Task item | With the pictures omitted, repeat exactly the lines below starting with the line that has "This screenshot has width=800, height=590." and going on through the line that has "1850x881 pixels.".

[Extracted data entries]
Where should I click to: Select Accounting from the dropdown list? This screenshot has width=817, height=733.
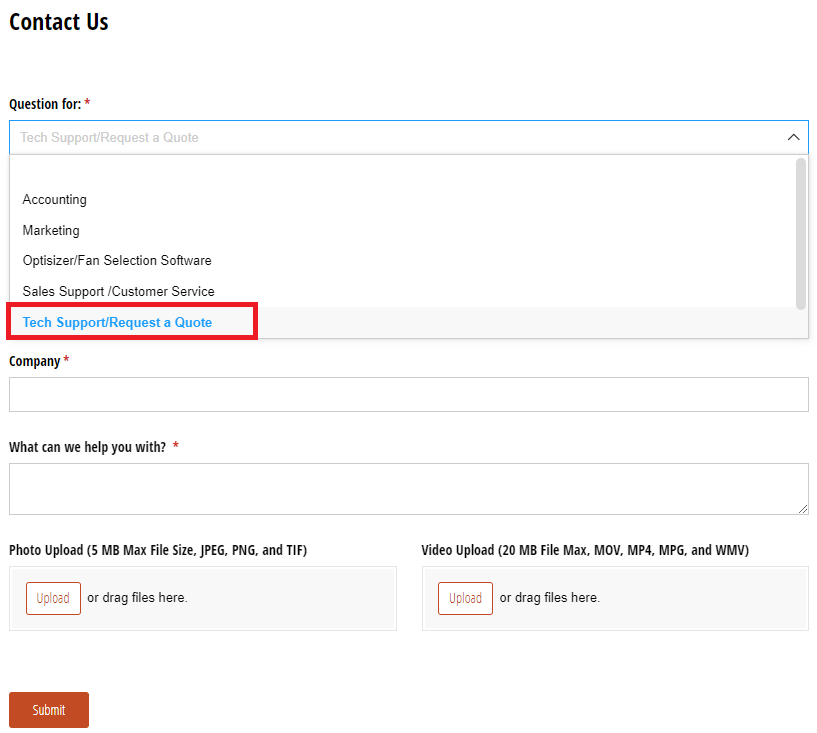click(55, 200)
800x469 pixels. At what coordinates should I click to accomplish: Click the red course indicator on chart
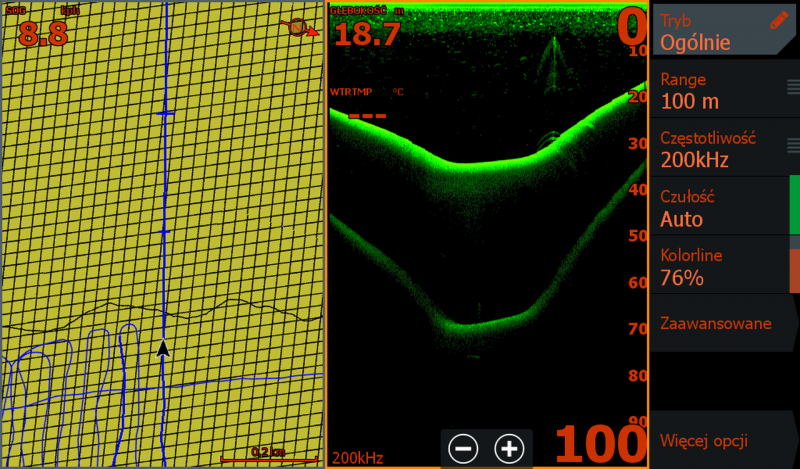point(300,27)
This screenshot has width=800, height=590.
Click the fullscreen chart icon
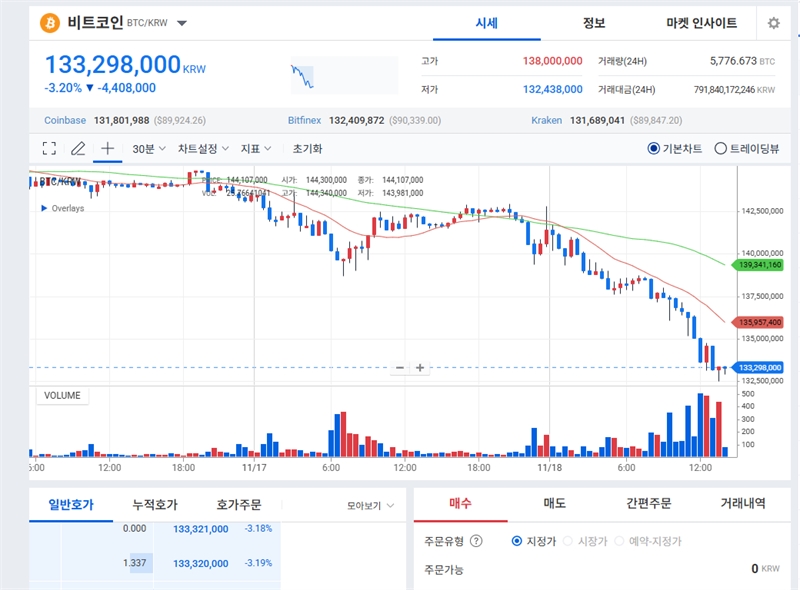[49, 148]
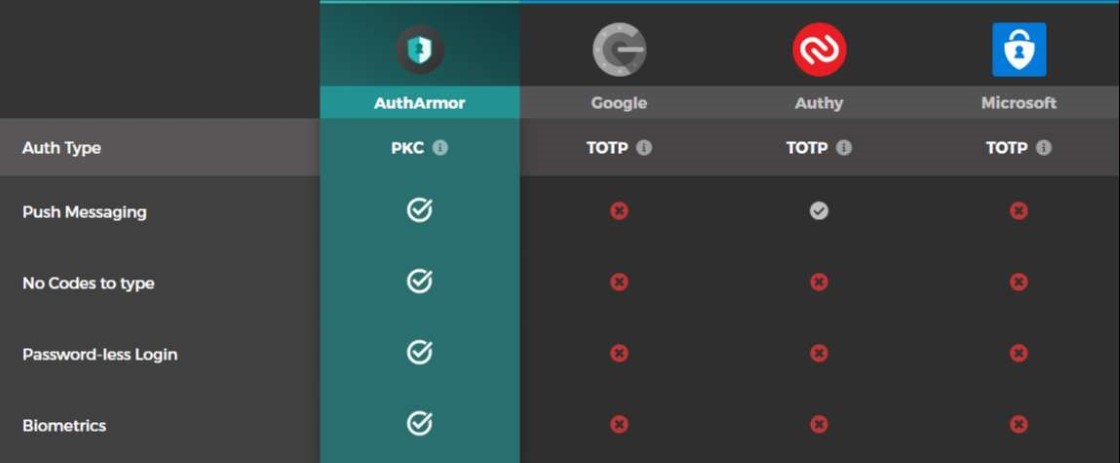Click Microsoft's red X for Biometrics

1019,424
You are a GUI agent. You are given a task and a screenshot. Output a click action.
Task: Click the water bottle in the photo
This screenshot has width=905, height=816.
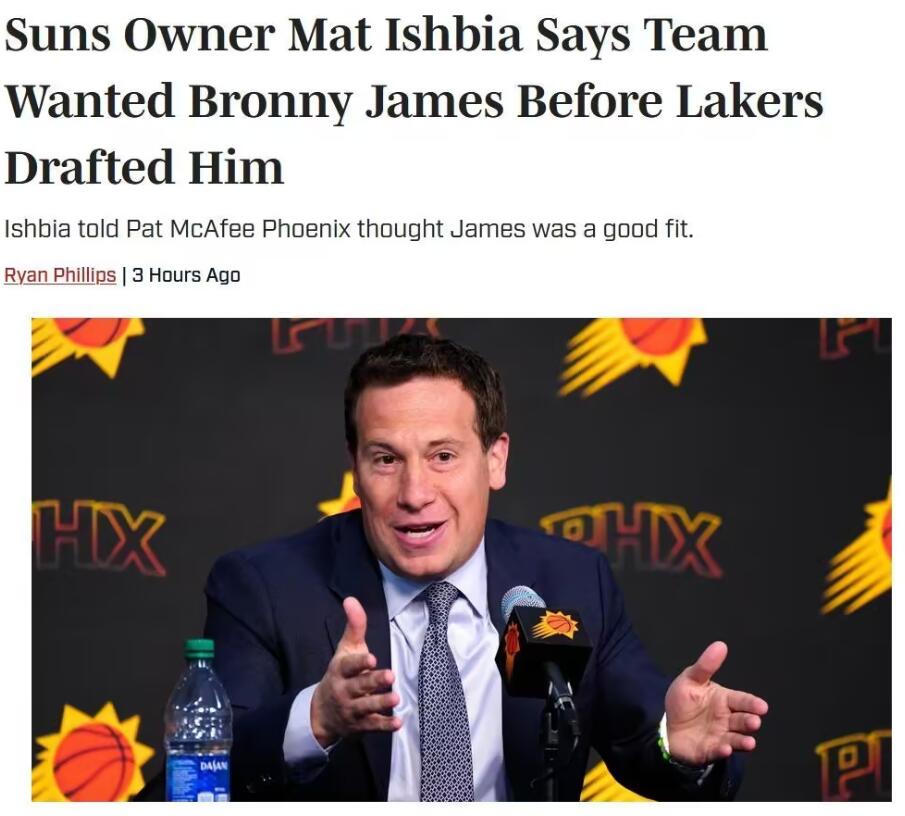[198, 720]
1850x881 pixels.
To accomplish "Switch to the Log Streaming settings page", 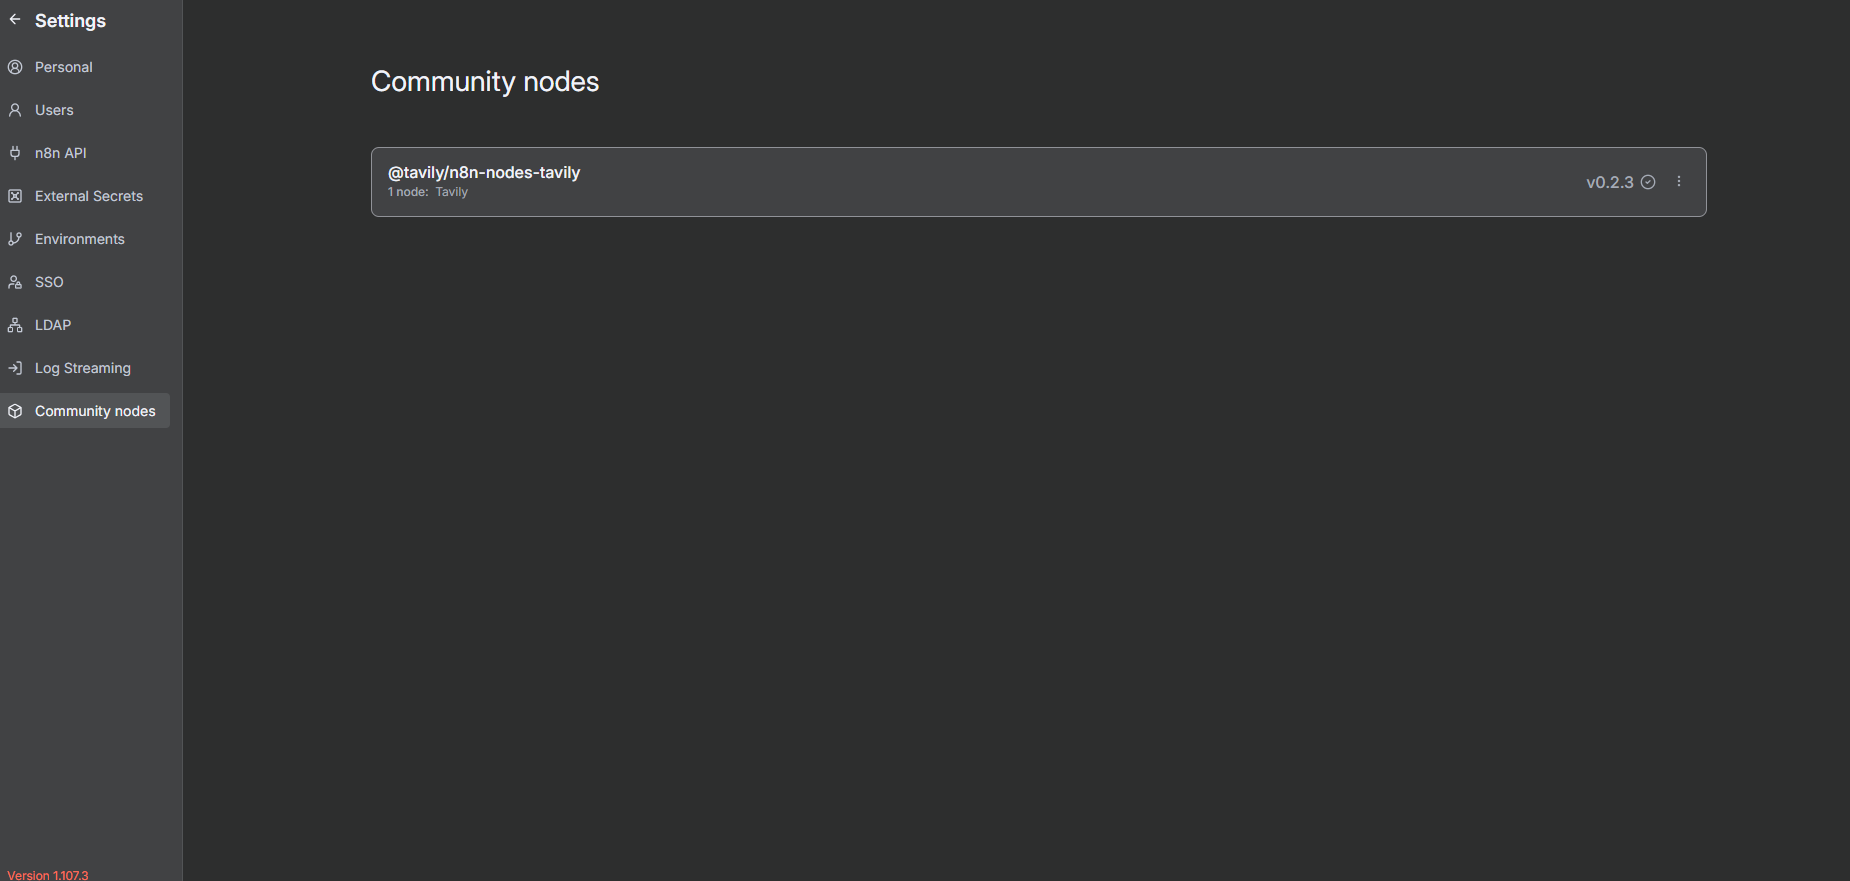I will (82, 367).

Problem solution |
This screenshot has width=800, height=590.
Click the fullscreen chart icon
[49, 148]
Click Microsoft's red X for Biometrics

1019,424
You are a GUI agent. You are given a task and a screenshot. Output a click action.
Task: Click the water bottle in the photo
This screenshot has width=905, height=816.
[198, 720]
1850x881 pixels.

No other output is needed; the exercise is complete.